- Written instruction A: In the entries below, gather every line that contains the string "arrow". Matching is case-sensitive.

- Document segment:
* * * * * * * * *
A Cal thespian goes to the Big Show.

Jean Afterman ’79 defines herself professionally as an attorney. That she is the vice president and assistant general manager of the New York Yankees comes next. Being one of only three women holding front office executive positions in Major League Baseball is also part of the deal. Nine times out of ten at baseball operations meetings she is the only woman in a room filled with men. 

“To say that the gender aspect doesn’t matter is naive,” Afterman says. “But in any situation where you’re the other, you have to find your own way of dealing with that.” She took the direct approach and trained her boss, Yankees general manager Brian Cashman, to introduce her as the assistant general manager. “He even does me the service of saying ‘Be careful, she’s a pit bull attorney!’ But truly, if he does say ‘this is my assistant’—then it’s all about getting coffee and typing letters.” 

Afterman is a top negotiator—last winter she handled $423.5 million in free agent player contracts. Negotiating is also what she says she loves most about her job. Before joining the Yankees in 2001, she worked for the “other side,” representing players. “It was fantastic because baseball players were probably the last demographic group to respect lawyers,” she jokes. 

With Japanese player-agent Don Nomura, she found a contractual loophole that allowed Japanese pitcher Hideo Nomo to sign with the Los Angeles Dodgers and helped pave the way for the current influx of Japanese players into the U.S. Major League. She has also scouted, signed, and represented Latin American players. 

Cashman had sat across from her during contract negotiations and witnessed her in action. “Jean was someone you could talk to and she was funny, but if and when things got complicated, she could roll her sleeves up and be a strong advocate for her client,” he says. When the job with the Yankees came up Cashman thought she was the person to fill it. “I was impressed with her intelligence and ability to react to the circumstances at hand,” he says. 

“She doesn’t let much bog her down,” says Kim Ng, who preceded Afterman with the Yankees and is now the assistant general manager for the Los Angeles Dodgers. “She’s got a no-nonsense, no-holds-barred attitude, and if you ask her a question, you won’t walk away wondering where she stands. That’s actually quite refreshing.” But Afterman, she says, isn’t just efficient—she brings a sense of humor to the job as well. “It’s a great mix of irony and sharp sarcasm that keeps everyone on their toes,” Ng says. “Jean’s made many a boring meeting worthwhile.” 

With the Yankees, Afterman says the goal is simple: Win the championship. Anything less is a disappointment. “There are high expectations of high performance and we’re under the microscope on everything so there’s no margin for error,” she says. 

While she contributes to the process of building and growing the team, one of her specific duties is determining the precise wording in contracts. “It’s about 15 pages of stuff. The Yankees take pride in—we hope—having the most air-tight language that—we hope—covers almost everything,” Afterman says. “Each year we have to add to it, just to keep up!” She feels she’s a stronger negotiator knowing the mindset of both sides. “You throw in everything but the kitchen sink and then they try and take it away from you. You have to allow them to think they get something.”
* * * * * * * * *
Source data
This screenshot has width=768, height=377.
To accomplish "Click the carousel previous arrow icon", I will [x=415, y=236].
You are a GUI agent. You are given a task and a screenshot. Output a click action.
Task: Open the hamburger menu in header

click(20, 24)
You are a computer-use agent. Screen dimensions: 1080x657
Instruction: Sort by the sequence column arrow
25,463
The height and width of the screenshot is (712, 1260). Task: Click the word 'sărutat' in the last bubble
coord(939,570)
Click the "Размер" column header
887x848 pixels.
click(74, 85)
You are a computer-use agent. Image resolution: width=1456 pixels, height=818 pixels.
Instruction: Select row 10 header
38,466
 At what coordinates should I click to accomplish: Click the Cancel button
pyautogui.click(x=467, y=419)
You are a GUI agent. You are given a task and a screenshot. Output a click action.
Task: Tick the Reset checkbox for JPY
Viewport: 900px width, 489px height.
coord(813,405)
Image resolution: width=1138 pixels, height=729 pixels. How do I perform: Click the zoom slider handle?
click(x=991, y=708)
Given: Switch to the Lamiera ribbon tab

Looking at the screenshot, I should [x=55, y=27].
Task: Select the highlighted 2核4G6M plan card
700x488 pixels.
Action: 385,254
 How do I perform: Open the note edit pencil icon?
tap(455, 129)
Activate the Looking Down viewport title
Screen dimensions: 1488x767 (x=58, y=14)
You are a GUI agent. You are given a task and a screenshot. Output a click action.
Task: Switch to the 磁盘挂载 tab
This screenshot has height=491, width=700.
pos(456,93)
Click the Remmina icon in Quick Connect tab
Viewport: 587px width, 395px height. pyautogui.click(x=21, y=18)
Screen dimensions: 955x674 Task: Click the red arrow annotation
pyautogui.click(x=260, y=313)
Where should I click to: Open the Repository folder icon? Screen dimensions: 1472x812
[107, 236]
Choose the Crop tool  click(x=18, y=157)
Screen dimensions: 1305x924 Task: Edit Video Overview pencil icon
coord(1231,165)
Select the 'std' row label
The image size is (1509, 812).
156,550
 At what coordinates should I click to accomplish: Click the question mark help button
* * * * * * * * *
- Written instruction B: Reproduce the passage of the Jean Afterman profile verbatim, from "Jean Afterman ’79" up to and including "filled with men.".

- Written reply A:
To accomplish "Click the carousel previous arrow icon", I will [x=415, y=236].
Instruction: Sort by the sequence column arrow
Screen dimensions: 955x674 Task: Click the red arrow annotation

- Written reply B:
Jean Afterman ’79 defines herself professionally as an attorney. That she is the vice president and assistant general manager of the New York Yankees comes next. Being one of only three women holding front office executive positions in Major League Baseball is also part of the deal. Nine times out of ten at baseball operations meetings she is the only woman in a room filled with men.